Collected data:
--- START ---
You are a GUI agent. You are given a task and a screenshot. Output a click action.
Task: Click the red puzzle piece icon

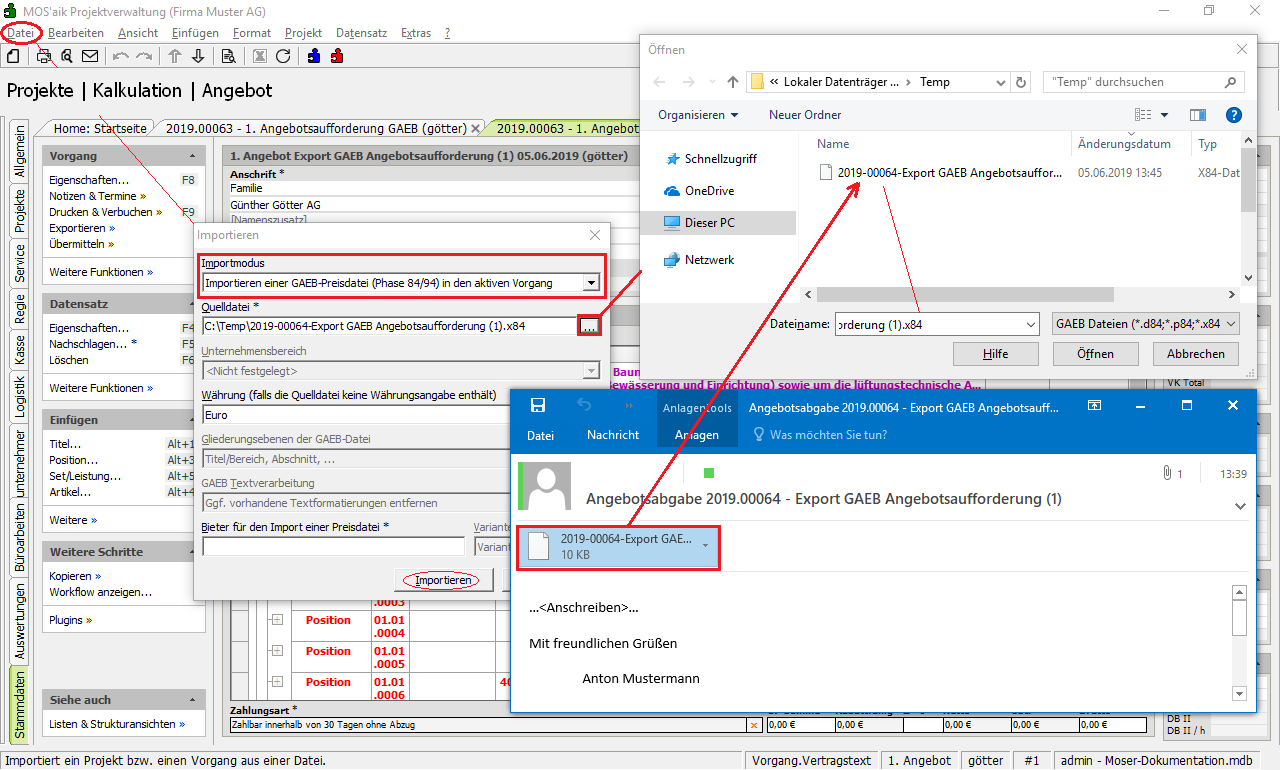coord(337,56)
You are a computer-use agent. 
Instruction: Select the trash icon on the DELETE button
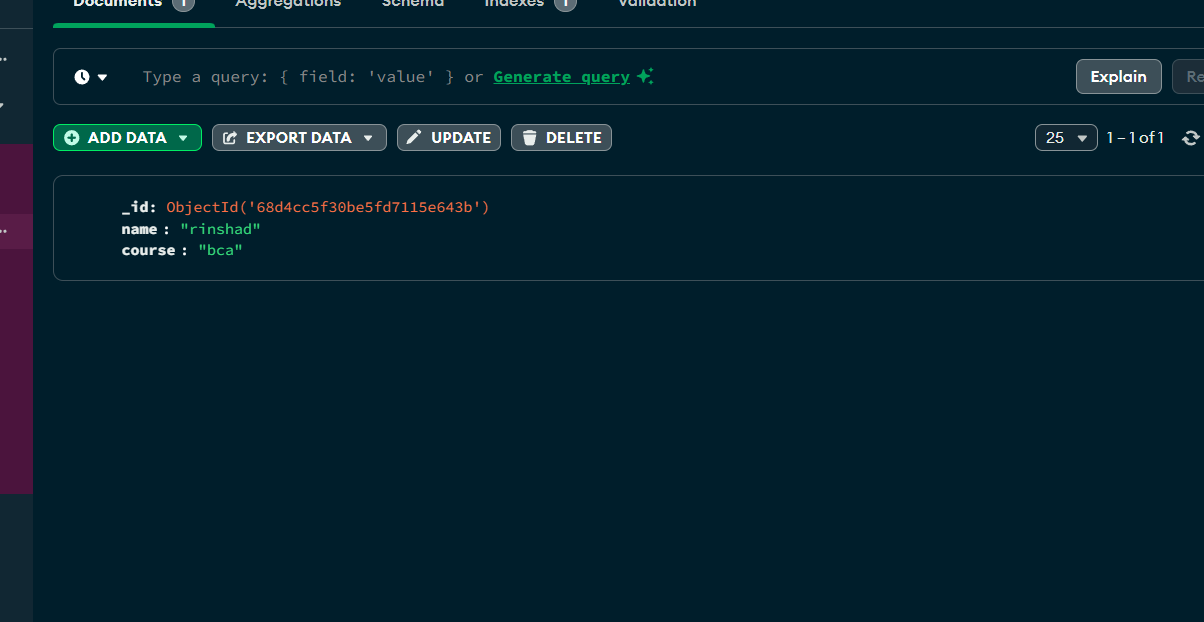click(x=530, y=137)
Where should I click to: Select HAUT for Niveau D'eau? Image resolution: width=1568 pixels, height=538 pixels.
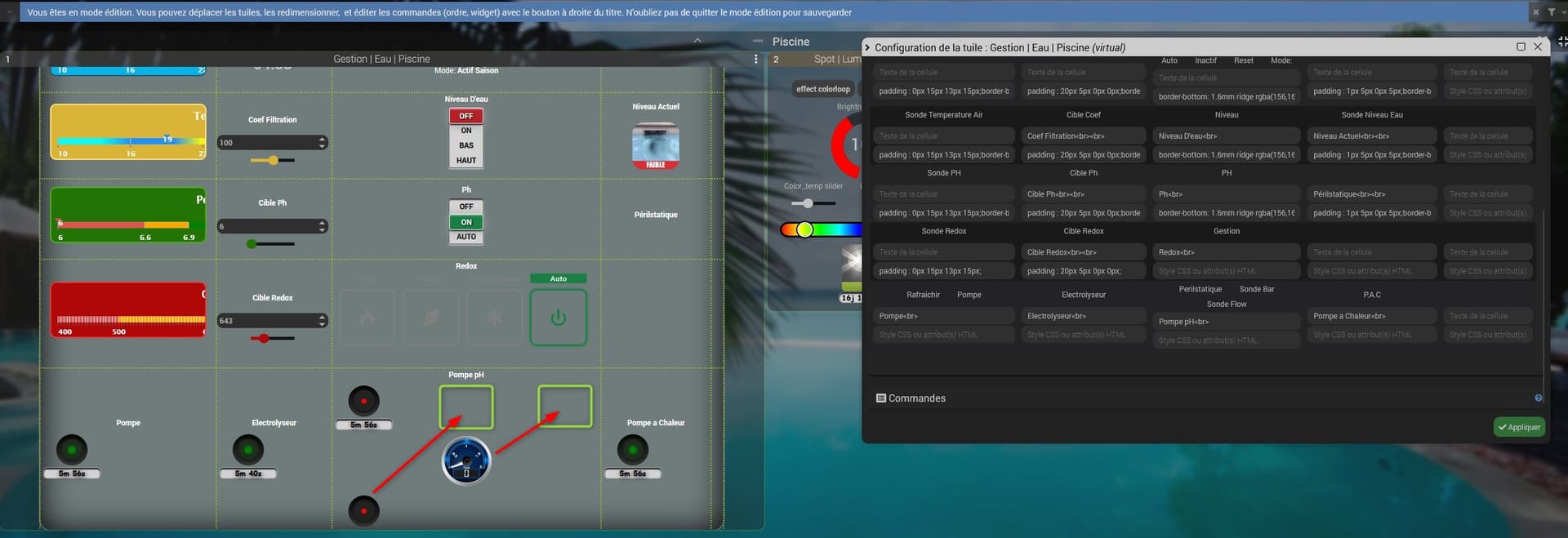(466, 161)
--- END ---
_Requirement:_ Every line from the one with "Instruction: Select the" through the end of the records is to be reproduced exactly, and the pictures are to be left out.

_Your solution:_
Instruction: Select the trash icon on the DELETE button
click(x=530, y=137)
Where should I click to: Select HAUT for Niveau D'eau? Image resolution: width=1568 pixels, height=538 pixels.
(466, 161)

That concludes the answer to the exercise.